• **Aim of the task**
Look at each line below and tally those holding "Google"; answer with that figure and nothing else.

• **Supplied material**
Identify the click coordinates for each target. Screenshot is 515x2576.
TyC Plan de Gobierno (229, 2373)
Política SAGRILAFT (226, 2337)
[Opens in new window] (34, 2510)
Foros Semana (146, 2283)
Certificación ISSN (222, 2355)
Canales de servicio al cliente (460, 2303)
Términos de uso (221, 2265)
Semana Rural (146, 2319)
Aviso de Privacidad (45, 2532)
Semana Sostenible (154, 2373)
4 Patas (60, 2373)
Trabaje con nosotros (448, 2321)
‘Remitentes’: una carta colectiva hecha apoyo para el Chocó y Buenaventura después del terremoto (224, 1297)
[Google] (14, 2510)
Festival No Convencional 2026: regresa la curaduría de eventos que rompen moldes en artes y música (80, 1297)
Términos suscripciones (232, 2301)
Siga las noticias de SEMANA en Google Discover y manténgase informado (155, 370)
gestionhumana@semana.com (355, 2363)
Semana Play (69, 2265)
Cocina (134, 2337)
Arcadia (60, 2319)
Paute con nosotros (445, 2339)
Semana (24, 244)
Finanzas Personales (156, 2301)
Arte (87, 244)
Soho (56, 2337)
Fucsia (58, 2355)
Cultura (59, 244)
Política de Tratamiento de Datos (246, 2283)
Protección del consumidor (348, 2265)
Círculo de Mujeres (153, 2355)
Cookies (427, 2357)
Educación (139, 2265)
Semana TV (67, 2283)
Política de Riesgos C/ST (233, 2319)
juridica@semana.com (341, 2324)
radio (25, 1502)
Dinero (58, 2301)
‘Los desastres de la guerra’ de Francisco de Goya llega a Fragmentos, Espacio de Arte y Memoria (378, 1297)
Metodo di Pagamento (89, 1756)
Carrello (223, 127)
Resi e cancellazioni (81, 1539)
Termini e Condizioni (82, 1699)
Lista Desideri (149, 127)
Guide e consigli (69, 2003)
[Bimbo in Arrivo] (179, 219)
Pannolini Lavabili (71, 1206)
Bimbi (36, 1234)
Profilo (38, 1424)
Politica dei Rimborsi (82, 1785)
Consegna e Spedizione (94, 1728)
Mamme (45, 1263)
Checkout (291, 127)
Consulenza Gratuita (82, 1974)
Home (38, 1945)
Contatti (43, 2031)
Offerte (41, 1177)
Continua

• **Your solution**
2